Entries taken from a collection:

§ §

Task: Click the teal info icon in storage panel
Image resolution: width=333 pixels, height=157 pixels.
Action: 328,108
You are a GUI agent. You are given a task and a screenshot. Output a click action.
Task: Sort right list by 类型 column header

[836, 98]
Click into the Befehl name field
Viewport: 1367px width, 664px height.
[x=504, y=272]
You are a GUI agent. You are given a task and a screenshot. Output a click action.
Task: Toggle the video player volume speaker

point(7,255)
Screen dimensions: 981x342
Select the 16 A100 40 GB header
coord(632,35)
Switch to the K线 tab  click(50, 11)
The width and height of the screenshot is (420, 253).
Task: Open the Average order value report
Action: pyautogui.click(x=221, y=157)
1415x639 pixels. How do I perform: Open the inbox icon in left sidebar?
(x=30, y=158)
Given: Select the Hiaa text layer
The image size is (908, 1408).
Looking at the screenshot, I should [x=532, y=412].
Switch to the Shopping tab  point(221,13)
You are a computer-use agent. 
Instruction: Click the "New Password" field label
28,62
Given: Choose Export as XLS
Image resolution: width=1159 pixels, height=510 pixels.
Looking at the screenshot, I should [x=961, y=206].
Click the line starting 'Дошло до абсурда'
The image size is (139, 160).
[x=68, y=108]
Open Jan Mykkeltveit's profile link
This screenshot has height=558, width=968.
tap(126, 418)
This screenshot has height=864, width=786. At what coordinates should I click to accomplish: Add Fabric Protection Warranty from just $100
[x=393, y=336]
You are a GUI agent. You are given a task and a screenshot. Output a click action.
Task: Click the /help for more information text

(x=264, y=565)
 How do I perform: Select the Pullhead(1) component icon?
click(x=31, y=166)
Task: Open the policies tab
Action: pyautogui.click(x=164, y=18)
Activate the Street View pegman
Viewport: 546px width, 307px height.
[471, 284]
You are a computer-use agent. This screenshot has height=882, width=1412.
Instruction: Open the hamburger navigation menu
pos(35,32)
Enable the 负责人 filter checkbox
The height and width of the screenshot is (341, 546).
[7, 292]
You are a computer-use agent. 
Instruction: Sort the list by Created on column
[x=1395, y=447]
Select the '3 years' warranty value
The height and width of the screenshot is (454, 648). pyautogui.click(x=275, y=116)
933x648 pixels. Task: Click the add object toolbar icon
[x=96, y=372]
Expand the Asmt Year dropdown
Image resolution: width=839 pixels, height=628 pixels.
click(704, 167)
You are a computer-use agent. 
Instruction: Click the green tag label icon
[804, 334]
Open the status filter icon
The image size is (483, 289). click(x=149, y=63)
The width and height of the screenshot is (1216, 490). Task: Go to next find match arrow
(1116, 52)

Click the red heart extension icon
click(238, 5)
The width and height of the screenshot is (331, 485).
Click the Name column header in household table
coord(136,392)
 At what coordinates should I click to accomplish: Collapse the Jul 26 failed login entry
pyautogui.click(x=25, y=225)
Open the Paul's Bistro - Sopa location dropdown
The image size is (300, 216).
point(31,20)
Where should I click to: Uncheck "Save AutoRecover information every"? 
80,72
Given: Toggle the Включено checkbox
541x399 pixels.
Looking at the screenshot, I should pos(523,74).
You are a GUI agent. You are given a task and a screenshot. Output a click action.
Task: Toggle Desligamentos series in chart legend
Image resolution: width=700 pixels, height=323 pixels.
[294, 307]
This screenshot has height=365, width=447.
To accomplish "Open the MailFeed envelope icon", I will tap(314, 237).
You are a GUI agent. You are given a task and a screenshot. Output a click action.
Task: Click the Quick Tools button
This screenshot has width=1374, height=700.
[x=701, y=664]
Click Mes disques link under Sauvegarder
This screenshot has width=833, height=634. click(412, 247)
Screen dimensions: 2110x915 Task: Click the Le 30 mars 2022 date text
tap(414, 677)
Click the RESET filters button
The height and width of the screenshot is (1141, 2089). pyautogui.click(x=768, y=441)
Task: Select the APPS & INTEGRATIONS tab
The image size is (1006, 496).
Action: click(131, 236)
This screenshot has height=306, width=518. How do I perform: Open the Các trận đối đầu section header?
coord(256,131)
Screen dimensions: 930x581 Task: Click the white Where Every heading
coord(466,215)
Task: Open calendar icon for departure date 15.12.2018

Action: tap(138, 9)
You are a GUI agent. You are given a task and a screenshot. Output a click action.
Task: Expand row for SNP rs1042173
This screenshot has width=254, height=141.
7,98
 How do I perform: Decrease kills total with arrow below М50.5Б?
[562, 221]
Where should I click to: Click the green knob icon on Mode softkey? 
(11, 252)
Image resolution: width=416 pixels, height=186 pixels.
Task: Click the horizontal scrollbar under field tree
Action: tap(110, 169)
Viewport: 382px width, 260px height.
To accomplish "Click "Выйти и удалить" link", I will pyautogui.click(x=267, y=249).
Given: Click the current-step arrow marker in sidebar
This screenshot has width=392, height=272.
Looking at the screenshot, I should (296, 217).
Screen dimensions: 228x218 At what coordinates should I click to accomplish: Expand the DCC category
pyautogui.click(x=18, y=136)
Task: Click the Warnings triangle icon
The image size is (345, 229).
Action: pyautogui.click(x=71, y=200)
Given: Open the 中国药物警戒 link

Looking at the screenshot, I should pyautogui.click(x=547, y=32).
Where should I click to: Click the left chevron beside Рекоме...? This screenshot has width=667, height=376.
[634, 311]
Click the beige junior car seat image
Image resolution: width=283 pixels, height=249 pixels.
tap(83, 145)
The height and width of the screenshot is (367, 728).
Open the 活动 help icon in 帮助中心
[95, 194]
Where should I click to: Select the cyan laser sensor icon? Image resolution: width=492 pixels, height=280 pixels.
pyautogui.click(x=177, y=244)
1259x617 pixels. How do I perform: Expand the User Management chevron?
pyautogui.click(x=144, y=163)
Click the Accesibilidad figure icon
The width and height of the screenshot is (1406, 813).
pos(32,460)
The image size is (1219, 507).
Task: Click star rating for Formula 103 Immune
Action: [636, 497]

§ §

# [EXERCISE DESCRIPTION]
Produce the entries again, character for character.

# [FINISHED TASK]
Task: Click the teal info icon in storage panel
Image resolution: width=333 pixels, height=157 pixels.
Action: 328,108
You are a GUI agent. You are given a task and a screenshot. Output a click action.
Task: Sort right list by 类型 column header

[836, 98]
Click into the Befehl name field
Viewport: 1367px width, 664px height.
[x=504, y=272]
You are a GUI agent. You are given a task and a screenshot. Output a click action.
Task: Toggle the video player volume speaker

point(7,255)
Screen dimensions: 981x342
Select the 16 A100 40 GB header
coord(632,35)
Switch to the K线 tab  click(50, 11)
The width and height of the screenshot is (420, 253).
Task: Open the Average order value report
Action: pyautogui.click(x=221, y=157)
1415x639 pixels. How do I perform: Open the inbox icon in left sidebar?
(x=30, y=158)
Given: Select the Hiaa text layer
The image size is (908, 1408).
Looking at the screenshot, I should [x=532, y=412].
Switch to the Shopping tab  point(221,13)
You are a computer-use agent. 
Instruction: Click the "New Password" field label
28,62
Given: Choose Export as XLS
Image resolution: width=1159 pixels, height=510 pixels.
Looking at the screenshot, I should [x=961, y=206].
Click the line starting 'Дошло до абсурда'
The image size is (139, 160).
[x=68, y=108]
Open Jan Mykkeltveit's profile link
This screenshot has height=558, width=968.
tap(126, 418)
This screenshot has height=864, width=786. At what coordinates should I click to accomplish: Add Fabric Protection Warranty from just $100
[x=393, y=336]
You are a GUI agent. You are given a task and a screenshot. Output a click action.
Task: Click the /help for more information text

(x=264, y=565)
 How do I perform: Select the Pullhead(1) component icon?
click(x=31, y=166)
Task: Open the policies tab
Action: pyautogui.click(x=164, y=18)
Activate the Street View pegman
Viewport: 546px width, 307px height.
[471, 284]
You are a computer-use agent. This screenshot has height=882, width=1412.
Instruction: Open the hamburger navigation menu
pos(35,32)
Enable the 负责人 filter checkbox
The height and width of the screenshot is (341, 546).
[7, 292]
You are a computer-use agent. 
Instruction: Sort the list by Created on column
[x=1395, y=447]
Select the '3 years' warranty value
The height and width of the screenshot is (454, 648). pyautogui.click(x=275, y=116)
933x648 pixels. Task: Click the add object toolbar icon
[x=96, y=372]
Expand the Asmt Year dropdown
Image resolution: width=839 pixels, height=628 pixels.
click(704, 167)
You are a computer-use agent. 
Instruction: Click the green tag label icon
[804, 334]
Open the status filter icon
The image size is (483, 289). click(x=149, y=63)
The width and height of the screenshot is (1216, 490). Task: Go to next find match arrow
(1116, 52)

Click the red heart extension icon
click(238, 5)
The width and height of the screenshot is (331, 485).
Click the Name column header in household table
coord(136,392)
 At what coordinates should I click to accomplish: Collapse the Jul 26 failed login entry
pyautogui.click(x=25, y=225)
Open the Paul's Bistro - Sopa location dropdown
The image size is (300, 216).
point(31,20)
Where should I click to: Uncheck "Save AutoRecover information every"? 
80,72
Given: Toggle the Включено checkbox
541x399 pixels.
Looking at the screenshot, I should pos(523,74).
You are a GUI agent. You are given a task and a screenshot. Output a click action.
Task: Toggle Desligamentos series in chart legend
Image resolution: width=700 pixels, height=323 pixels.
[294, 307]
This screenshot has height=365, width=447.
To accomplish "Open the MailFeed envelope icon", I will tap(314, 237).
You are a GUI agent. You are given a task and a screenshot. Output a click action.
Task: Click the Quick Tools button
This screenshot has width=1374, height=700.
[x=701, y=664]
Click Mes disques link under Sauvegarder
This screenshot has width=833, height=634. click(412, 247)
Screen dimensions: 2110x915 Task: Click the Le 30 mars 2022 date text
tap(414, 677)
Click the RESET filters button
The height and width of the screenshot is (1141, 2089). pyautogui.click(x=768, y=441)
Task: Select the APPS & INTEGRATIONS tab
The image size is (1006, 496).
Action: click(131, 236)
This screenshot has height=306, width=518. How do I perform: Open the Các trận đối đầu section header?
coord(256,131)
Screen dimensions: 930x581 Task: Click the white Where Every heading
coord(466,215)
Task: Open calendar icon for departure date 15.12.2018

Action: tap(138, 9)
You are a GUI agent. You are given a task and a screenshot. Output a click action.
Task: Expand row for SNP rs1042173
This screenshot has width=254, height=141.
7,98
 How do I perform: Decrease kills total with arrow below М50.5Б?
[562, 221]
Where should I click to: Click the green knob icon on Mode softkey? 
(11, 252)
Image resolution: width=416 pixels, height=186 pixels.
Task: Click the horizontal scrollbar under field tree
Action: tap(110, 169)
Viewport: 382px width, 260px height.
To accomplish "Click "Выйти и удалить" link", I will pyautogui.click(x=267, y=249).
Given: Click the current-step arrow marker in sidebar
This screenshot has width=392, height=272.
Looking at the screenshot, I should (296, 217).
Screen dimensions: 228x218 At what coordinates should I click to accomplish: Expand the DCC category
pyautogui.click(x=18, y=136)
Task: Click the Warnings triangle icon
The image size is (345, 229).
Action: pyautogui.click(x=71, y=200)
Given: Open the 中国药物警戒 link

Looking at the screenshot, I should pyautogui.click(x=547, y=32).
Where should I click to: Click the left chevron beside Рекоме...? This screenshot has width=667, height=376.
[634, 311]
Click the beige junior car seat image
Image resolution: width=283 pixels, height=249 pixels.
tap(83, 145)
The height and width of the screenshot is (367, 728).
Open the 活动 help icon in 帮助中心
[95, 194]
Where should I click to: Select the cyan laser sensor icon? Image resolution: width=492 pixels, height=280 pixels.
pyautogui.click(x=177, y=244)
1259x617 pixels. How do I perform: Expand the User Management chevron?
pyautogui.click(x=144, y=163)
Click the Accesibilidad figure icon
The width and height of the screenshot is (1406, 813).
pos(32,460)
The image size is (1219, 507).
Task: Click star rating for Formula 103 Immune
Action: [636, 497]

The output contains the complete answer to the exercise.